[THINGS TO DO]
A. In the statistics study notes, what example is given for individuals?
B. List every example of a variable mentioned in the statistics study notes.
C. Turn the paragraph of the statistics study notes that begins "In statistics, a population consists" into a short list that keeps its main facts.

[DOCUMENT PASSAGE]
===

Back(Lecture 2) Types of Data and Graphical Summaries in Statistics
Study Guide - Smart Notes
Tailored notes based on your materials, expanded with key definitions, examples, and context.
Section 2.1 Different Types of Data
Individuals, Samples, and Variables
In statistics, a population consists of individuals or subjects under study. A sample is a subset of the population, and variables are characteristics observed in a study.
Individuals: The subjects or entities being studied (e.g., people in the US Census 2000).
Variables: Characteristics measured or observed for each individual (e.g., state of residence, zip code, family size, annual income).

===

[RECORDS SHOWN]
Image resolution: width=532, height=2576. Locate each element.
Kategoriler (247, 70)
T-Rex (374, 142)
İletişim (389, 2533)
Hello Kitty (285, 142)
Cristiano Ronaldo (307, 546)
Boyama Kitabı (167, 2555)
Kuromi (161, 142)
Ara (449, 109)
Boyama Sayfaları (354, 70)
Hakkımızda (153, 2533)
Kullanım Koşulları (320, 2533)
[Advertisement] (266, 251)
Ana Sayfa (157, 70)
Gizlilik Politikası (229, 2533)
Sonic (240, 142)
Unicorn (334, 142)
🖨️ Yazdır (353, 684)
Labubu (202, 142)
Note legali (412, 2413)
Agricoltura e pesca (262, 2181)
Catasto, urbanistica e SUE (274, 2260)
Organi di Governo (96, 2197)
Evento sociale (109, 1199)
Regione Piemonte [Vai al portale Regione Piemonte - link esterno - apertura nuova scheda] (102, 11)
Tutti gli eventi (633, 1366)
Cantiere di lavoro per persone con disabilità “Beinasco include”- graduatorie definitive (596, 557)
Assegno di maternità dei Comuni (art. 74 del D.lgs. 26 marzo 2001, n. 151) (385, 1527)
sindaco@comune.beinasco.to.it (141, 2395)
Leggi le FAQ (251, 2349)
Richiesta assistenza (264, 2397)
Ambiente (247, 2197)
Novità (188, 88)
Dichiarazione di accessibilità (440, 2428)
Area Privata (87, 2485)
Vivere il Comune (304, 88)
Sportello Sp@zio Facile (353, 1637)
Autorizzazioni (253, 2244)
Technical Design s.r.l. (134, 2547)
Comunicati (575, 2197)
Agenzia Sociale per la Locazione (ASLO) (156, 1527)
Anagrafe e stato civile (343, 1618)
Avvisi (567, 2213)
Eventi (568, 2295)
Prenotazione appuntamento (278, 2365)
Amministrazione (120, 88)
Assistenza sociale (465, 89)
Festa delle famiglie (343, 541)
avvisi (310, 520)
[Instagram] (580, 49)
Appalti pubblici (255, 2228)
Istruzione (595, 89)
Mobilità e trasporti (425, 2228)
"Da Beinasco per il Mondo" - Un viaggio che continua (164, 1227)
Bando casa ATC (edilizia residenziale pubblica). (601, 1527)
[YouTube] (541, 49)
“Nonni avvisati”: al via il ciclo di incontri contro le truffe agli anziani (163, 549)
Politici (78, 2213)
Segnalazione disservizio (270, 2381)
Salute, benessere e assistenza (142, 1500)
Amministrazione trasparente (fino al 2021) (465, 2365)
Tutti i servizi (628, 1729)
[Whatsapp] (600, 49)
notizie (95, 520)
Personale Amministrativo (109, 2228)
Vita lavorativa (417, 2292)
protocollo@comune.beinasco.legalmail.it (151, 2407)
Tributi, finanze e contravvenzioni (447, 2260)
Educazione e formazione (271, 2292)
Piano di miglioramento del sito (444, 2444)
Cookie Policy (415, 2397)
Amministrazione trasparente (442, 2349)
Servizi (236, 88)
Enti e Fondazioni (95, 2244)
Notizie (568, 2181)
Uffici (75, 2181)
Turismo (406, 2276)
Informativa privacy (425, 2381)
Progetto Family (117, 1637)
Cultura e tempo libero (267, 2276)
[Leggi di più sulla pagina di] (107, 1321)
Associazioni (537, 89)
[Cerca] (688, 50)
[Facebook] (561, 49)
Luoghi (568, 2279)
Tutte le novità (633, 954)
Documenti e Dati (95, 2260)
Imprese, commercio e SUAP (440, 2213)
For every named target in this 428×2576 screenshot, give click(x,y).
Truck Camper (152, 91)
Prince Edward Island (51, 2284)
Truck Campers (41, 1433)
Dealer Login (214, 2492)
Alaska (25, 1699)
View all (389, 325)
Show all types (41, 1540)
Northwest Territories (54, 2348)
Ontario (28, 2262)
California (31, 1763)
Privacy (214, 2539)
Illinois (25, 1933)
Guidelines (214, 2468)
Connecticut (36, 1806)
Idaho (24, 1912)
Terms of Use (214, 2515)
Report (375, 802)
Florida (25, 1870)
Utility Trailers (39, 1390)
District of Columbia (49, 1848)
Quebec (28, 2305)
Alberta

===

[WRITTEN ANSWERS]
A. People in the US Census 2000.

B. State of residence, zip code, family size, annual income

C.
- Population: the individuals or subjects under study
- Sample: a subset of the population
- Variables: characteristics observed in a study